Luthe sighed. “I’m sorry. Again. I thought that perhaps it would be easier if you first had some idea of your own strength.”

She was still staring at her shoes, and he stepped toward her, and hesitantly touched one shoulder. The shoulder hunched itself up and the face turned away from him. Her hair was almost shoulder length now, and it fell across her face like a curtain. Luthe wanted to tell her the reasons she ought to stay—good honest Damarian reasons, reasons she would understand and acknowledge; reasons that were born with her as the king’s daughter, however outcast her people made her; reasons that he had to tell her soon anyway. But he wanted ... “Do you wish so desperately to leave?” he said almost wistfully.

“It matters little,” said a low voice from behind the hair. “I am not missed.”

“Tor,” said Luthe darkly.

“Oh, Tor,” said the voice, and it unexpectedly gave a choke of laughter, and then she raised her hands and parted the curtain, rubbing her cheeks hastily with her palms as she did so. Her eyes were still a little too bright. “Yes, Tor, and Arlbeth too, and I do feel badly for Teka; but I would guess they live hopefully, and guess to see me again. I do not mind staying here ... a little longer.
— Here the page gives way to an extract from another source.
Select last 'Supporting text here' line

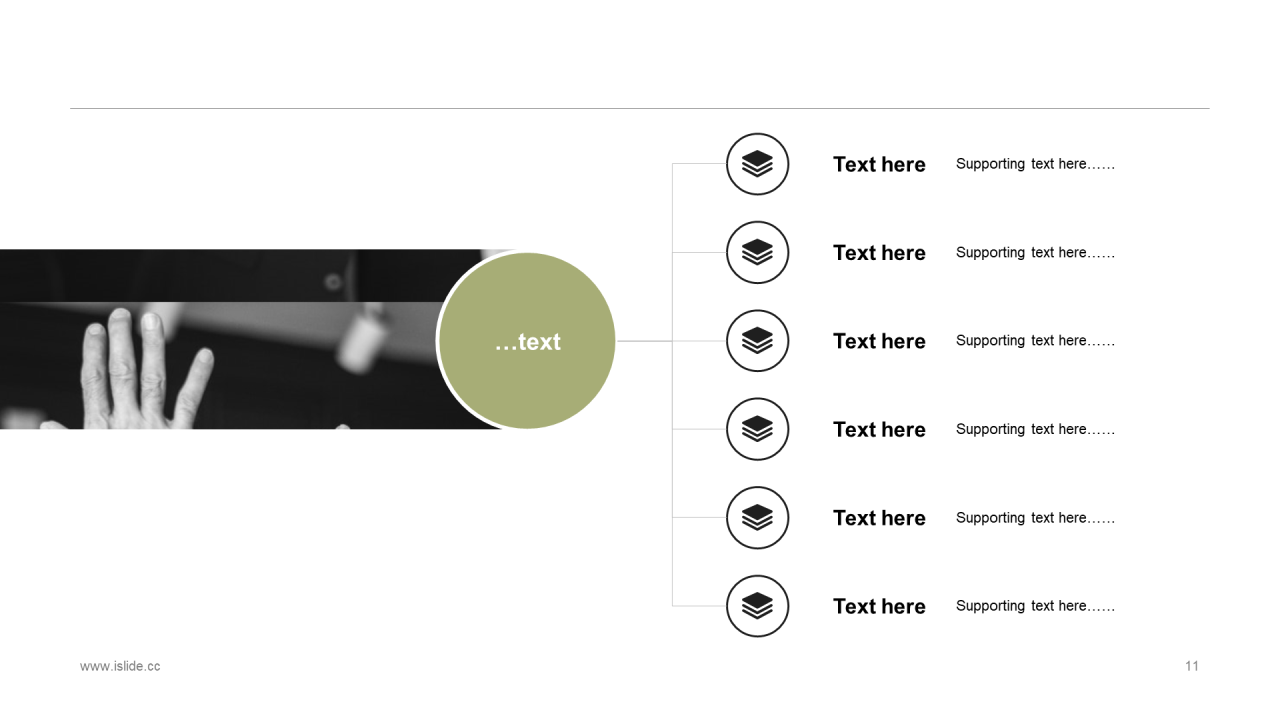click(1035, 606)
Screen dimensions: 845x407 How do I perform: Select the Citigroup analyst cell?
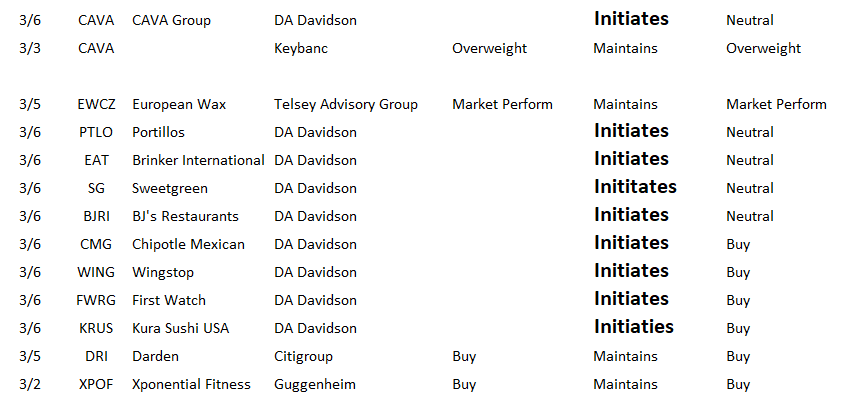(303, 357)
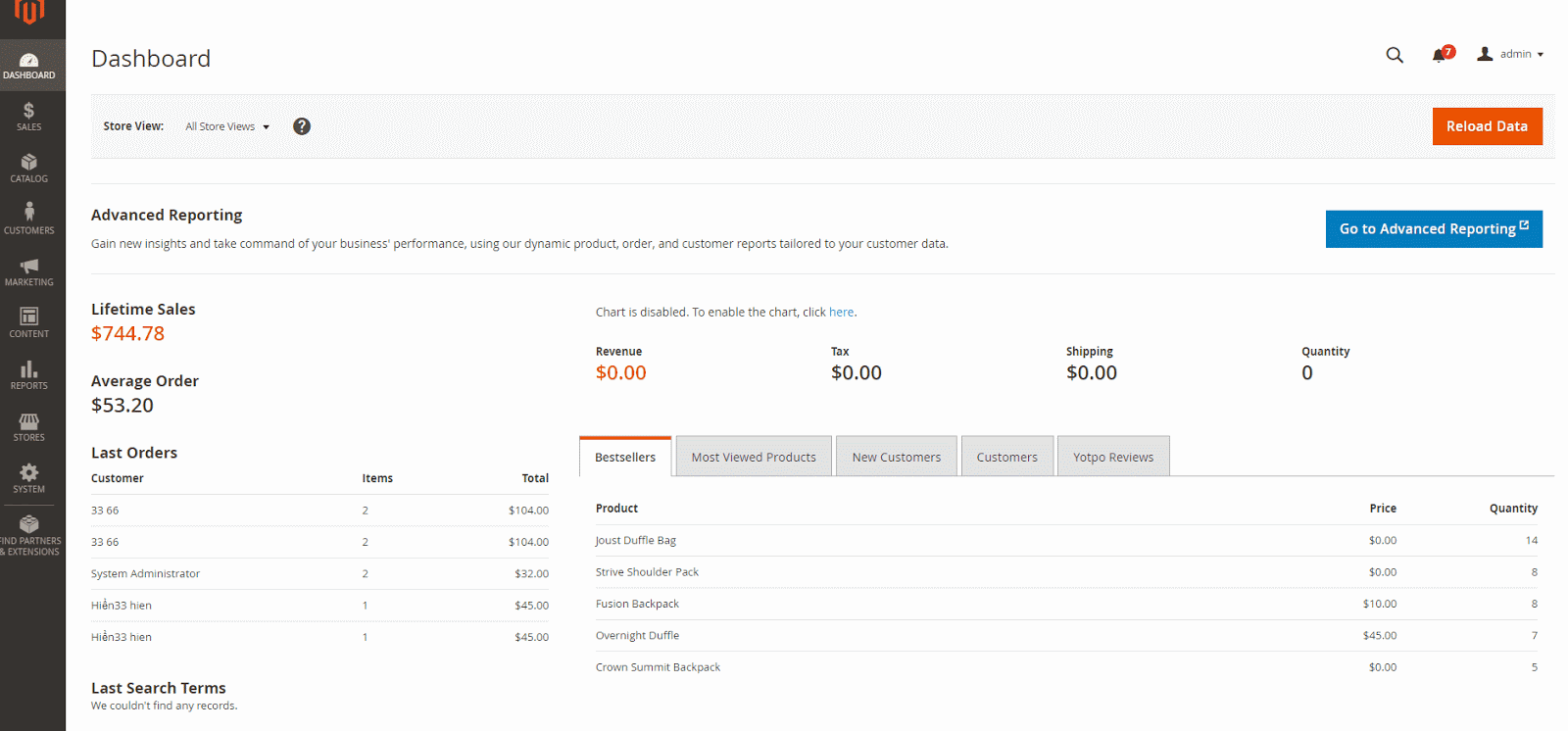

I don’t much care to travel in winter anyway.”

“Thank you,” Luthe said dryly. “By spring I shall be ready ... to send you on your way again.”
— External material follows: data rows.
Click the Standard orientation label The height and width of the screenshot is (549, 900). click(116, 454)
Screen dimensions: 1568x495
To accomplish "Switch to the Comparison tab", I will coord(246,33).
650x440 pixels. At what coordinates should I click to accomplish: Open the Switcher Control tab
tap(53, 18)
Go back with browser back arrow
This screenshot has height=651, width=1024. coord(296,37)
Aerin said lightly, “And what shall that way be?”

“To Agsded,” Luthe said. “He who holds Damar’s future in his hands.”

“Agsded?” Aerin said. “I do not know the name.”

“He it is who sends the mischief across your borders; he it is who stirred Nyrlol to rebellion just long enough to distract and disturb Arlbeth, and he who awoke your Maur, and who even now harries your City with his minions, whose army will march south in the spring. Agsded, although none know his name now, and the Northern generals believe they band together through no impulse but their mutual hatred of Damar.

“Agsded is a wizard—a master mage, a master of masters. The mark on him is so bright it could blind any simple folk who look upon it, though they knew not what they saw. Agsded I knew long ago—he was another of Goriolo’s pupils; he was the best of all of us, and he knew it; but even Goriolo did not see how deep his pride went.—. . Goriolo had another pupil of Agsded’s family: his sister. She feared her brother; she had always feared him; it was fear of what his pride might do that led her to Goriolo with him, but it was on her own merit that Goriolo took her.

“And I—I must send you into the dragon’s den again, having barely healed you, and that at great cost, from your encounter with the Black Dragon. Maur is to your little dragons what Agsded is to Maur. I teach you what I may because it is the only shield I may—can—give you. I cannot face Agsded myself—I cannot. By the gods and hells you have never heard of,” Luthe broke out, “do you think I like sending a child to a doom like this, one I know I cannot myself face? With nothing to guard her but half a year’s study of the apprentice bits of magery?

“I know by my own blood that I cannot defeat him; though by some of that blood I have held him off these many years longer, that the chosen hero, the hero of his blood, might grow up to face him; for only one of his blood may defeat him.” Luthe closed his eyes. “It is true your mother wanted a son; she believed that as only one of his blood might defeat him, so only one of his own sex might, for to such she ascribed her own failure. She felt that it was because she was a woman that she could not kill her own brother.”

“Brother?” whispered Aerin.

Luthe opened his eyes. “Had she tried, she might yet have failed,” he went on as though he had not heard her, “but she could not bear to try; until Agsded, who knew the prophecy even as she did, from long before there was apparent need to know it, sought to bring her under his will or to destroy her.

“He could not do the former; almost he did the latter, and in the end she died of the poison he gave her.” Luthe looked at her, and she remembered the hand that was not her own holding a goblet, and a voice that was not Luthe’s saying “Drink.”

“But she had meanwhile fled south, and found a man with kelar in his blood, and been got with child by him. She had only the strength left to bear that child before she died.”